Expiry dates on food

When traveling, my packing-list includes emptying out the fridge before heading to the airport. Fortunately, I have almost nothing perishable in the fridge (chocolate, cliff bars, coffee, beer, vodka all last a *long* time), so this is quick.
However, when throwing out the last of the milk, I noticed the expiry date:

  1. A typo; ARP should be APR! Huh!? I always assumed those dates were all computer timestamped, but is there really a human putting in a new expiry date every day? Has anyone else ever noticed something like this?
  2. Since when did milk last over a month? This milk was bought slightly over a week ago (approx Feb 20th) and claims to be good until April 5th, which is approx 6 weeks!?! How is that possible? I’m used to milk only being good for a few days.

If you don’t already know of it, check out www.stilltasty.com. It answers all important questions like how long will pizza safely last when frozen / when in fridge / when left out at room temperature. 🙂

20 thoughts on “Expiry dates on food

  1. Bad news, that milk went bad on Arpil 9th, 2005!

    Seriously, though, it just depends on how it’s pasteurized. For example: http://en.wikipedia.org/wiki/UHT

    Specialty milk (lactose-free, organic, etc) that presumably doesn’t sell as quickly has been produced with a longer shelf life for quite some time… I’ve taken to looking for it because I have the bad habit of buying a carton and forgetting about it for a week or two. It also seems to last longer once opened.

  2. Organic milk lasts longer than normal milk for some reason.
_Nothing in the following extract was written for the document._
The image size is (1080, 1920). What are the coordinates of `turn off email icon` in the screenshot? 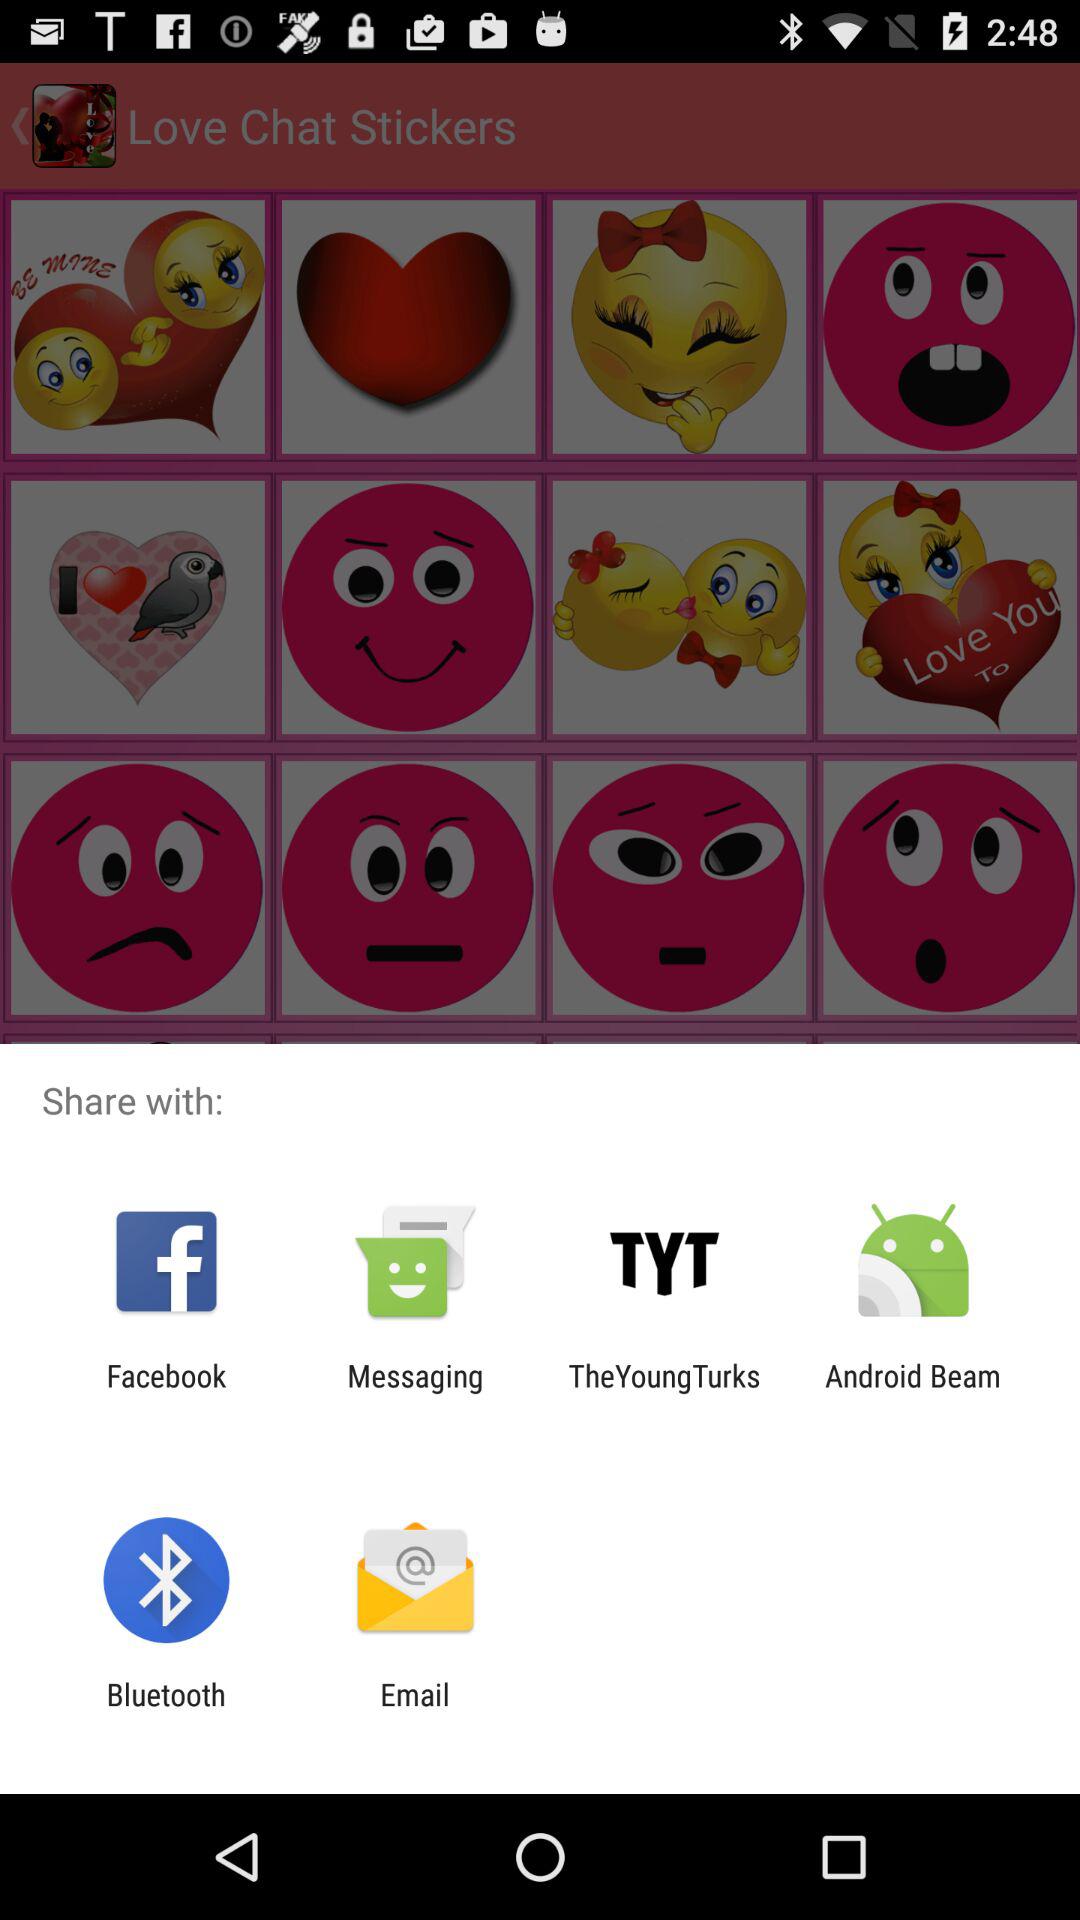 It's located at (414, 1712).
The claim I’ve heard is that lack of pasteurization has something to do with it, but I haven’t investigated to determine what exactly causes this.

    Speaking of which, I should make something that needs milk right now, seeing as I have a partial half gallon that’s about to go bad…
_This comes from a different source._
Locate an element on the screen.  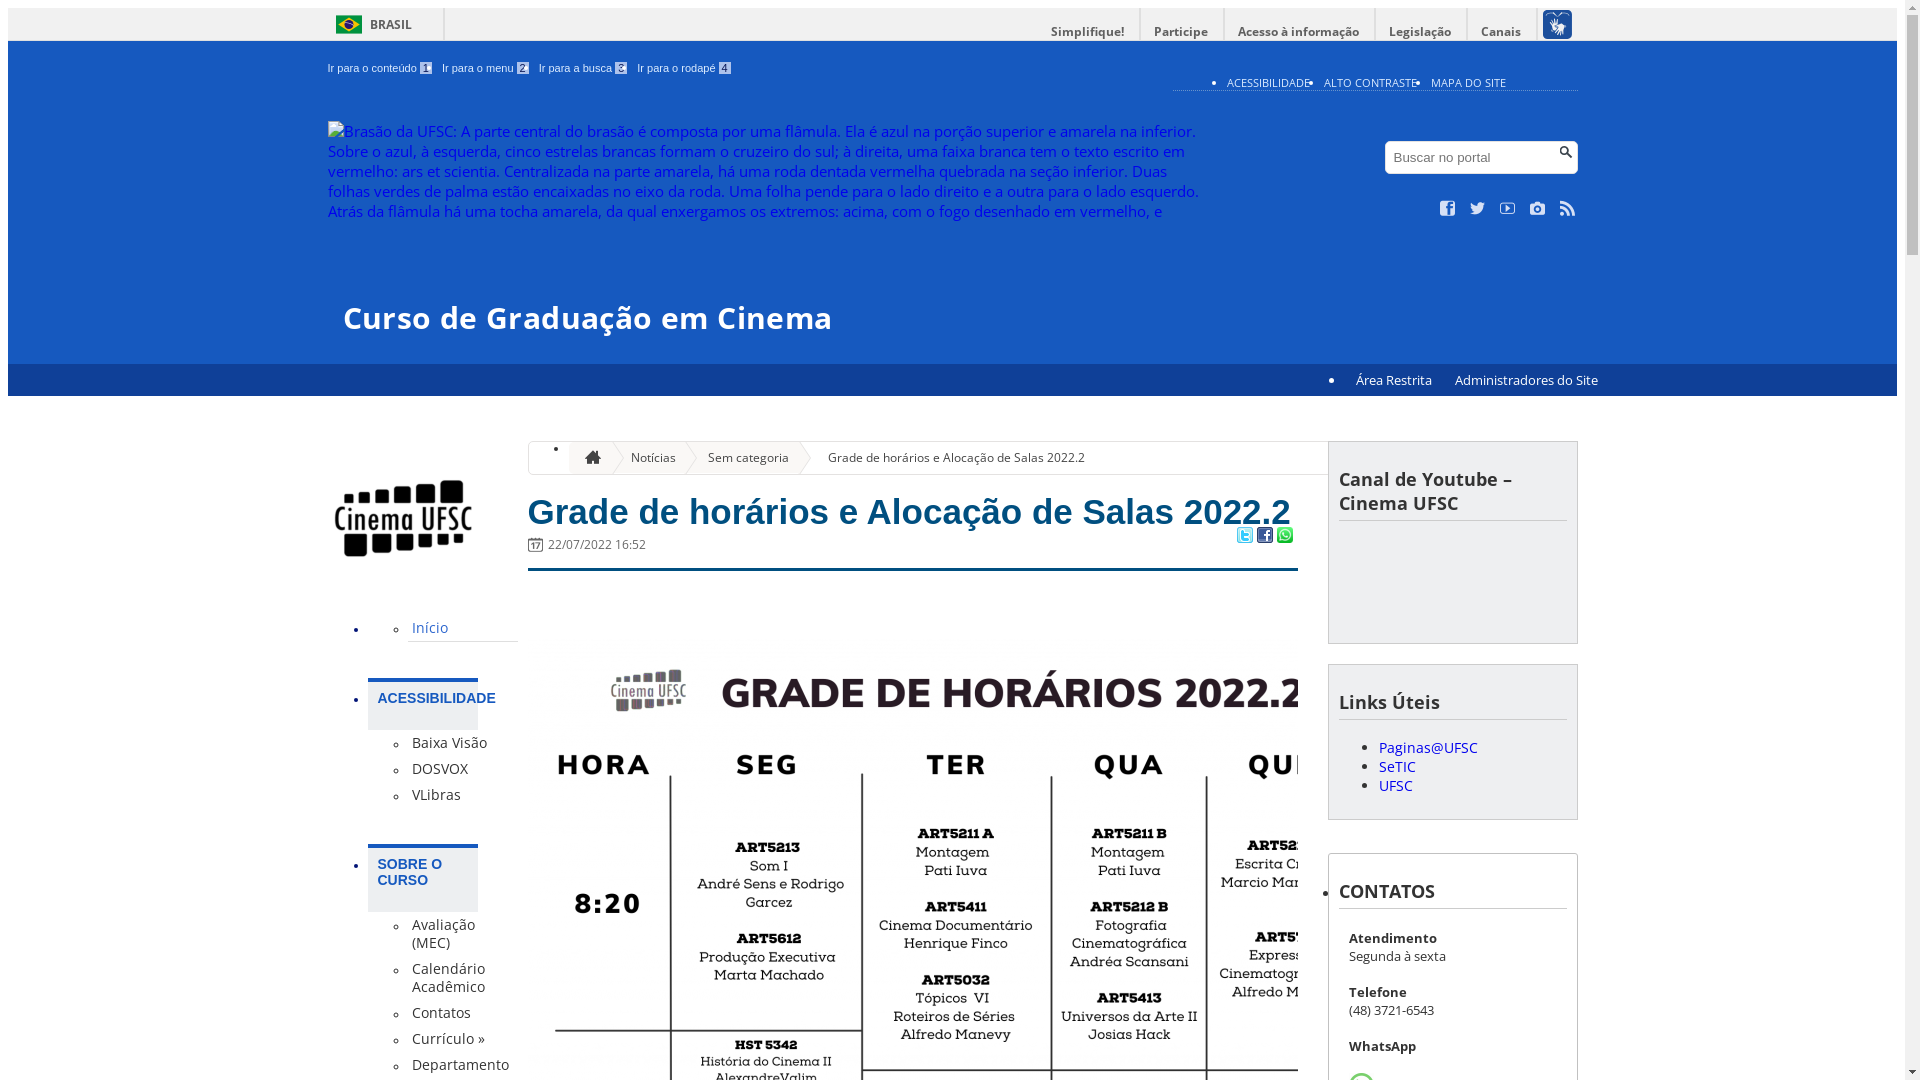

  3. Notice the “Ultra Pasteurized” on the box. That means it was pasteurized well enough that it will last for six weeks (or whatever) unopened, but there’s probably small print on the side that says it only lasts a week once opened. (That’s also a “Sell by” date rather than a “Drink by” date.)

  4. I use to work at a spice company and I helped develop there date coding software. You actually have to have some pretty high tech manufacturing equipment to allow the lines to communicate with your erp. Also, there were lots of instances where we needed to allow manually entering date codes versus using what was generated in the erp.

  5. UHT milk has a much longer shelf life than normal milk. Because there are fewer organic dairies, they have to ship their milk to stores farther away. So organic milk in stores is often UHT processed.

  6. There are one or two new processes available which push the time limit for “fresh milk” up to around two to three weeks. As far as I remember one process uses special micro-filtering in order to get rid of milk components which decay rather quickly. The result is fresh milk that is good for a longer period. But I haven’t yet to see six weeks…

  7. That’s not a typo. With ulta-pasteurization and special packaging the milk really is good for over a month. I buy organic milk for exactly that reason…

  8. I think that’s a sell-by date–as in, “will last at least this long while sealed. Past that, no commercially-backed guarantees.” Just guessing.